- Sport: Sailing
- Official website: www.oga.org.uk

HISTORY
- Year of formation: 1963

FINANCE
- Company status: Unincorporated Association

AREAS
- Bristol Channel; Dublin Bay; East Coast; North East; North Wales; North West; Northern Ireland; Scotland; South West;

= Old Gaffers Association =

The Old Gaffers Association (OGA – The Association for Gaff Rig Sailing) is a not-for-profit unincorporated association. Formed in the United Kingdom in 1963, it is devoted to promoting the recreational use of traditional sailing boats, Gaff rig. It is primarily funded by membership dues and regularly hosts competitions, boat building workshops, and lectures.

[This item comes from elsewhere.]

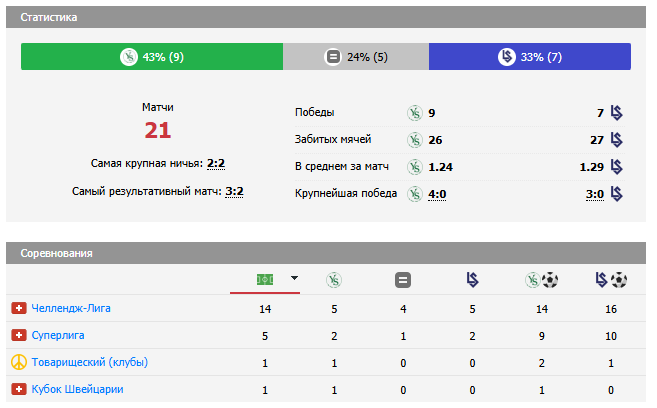
Task: Click blue team wins column header icon
Action: [x=472, y=280]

It currently states its aim as 'to encourage interest in gaff rig, lug and spritsail rigs'. It was originally created in the early 1960s when some recreational sailors became concerned that traditional sailing boats were disappearing from British shores. It was hoped that holding races specifically for traditional boats would encourage people to own and maintain the boats. The activities have expanded over the years and now include a range of sailing and social events including winter lectures, cruising in company and events for small boats.

The rules of the association require every area to hold at least one event every year which should include a race for gaff rigged boats. Most areas hold additional events including:

- The Yarmouth Gaffers Regatta in the Solent (was held biennially, but in September 2018 it was announced that the event would no longer be held)
- The August Classics Cruise in Suffolk and Essex
- The Dublin Bay OGA Regatta
- The Campbelltown Classics
- Portaferry Sails and Sounds
- Holyhead Traditional Boat Festival

The OGA has a Youth Fund which provides small grants to OGA Areas to help fund events which get young people out sailing on traditionally rigged boats. Grants can also be made, on the recommendation of OGA Areas, for non-OGA projects fitting the criteria of the fund.

The OGA has members all over the world. It has close links with affiliated associations in France, the Netherlands (which has members in Belgium), Canada and Australia.

== History ==

The first ever 'Old Gaffers' race was held on the Solent in 1959, with just 13 boats. A similar race was held on the east coast of England in 1963. The growing success of these early races, open to gaff rig boats, led to the formation of the OGA as a national association at the Little Ship Club, Maldon, Essex in 1963. In the early days, activities were focussed on rescuing or preserving old gaff rigged boats.

Over the years areas have come and gone but Sailing Gaffers provides some indication of when the current areas started.

- 1963 Solent, East Coast
- 1973 South West, Scotland
- 1974 North East
- 1978 Bristol Channel
- 1989 Northern Ireland, North West
- 1991 Dublin Bay
- 1997 North Wales
- 2004 Trailer Section

In 2013 the association celebrated its 50th anniversary with the publication of a book of stories from the history of the Association. 21 member boats from the UK and the Netherlands took part in a UK circumnavigation (Round Britain Challenge) and hosted a number of area based events culminating in a Golden Jubilee Festival at Cowes attended by more than 180 gaff-rigged boats.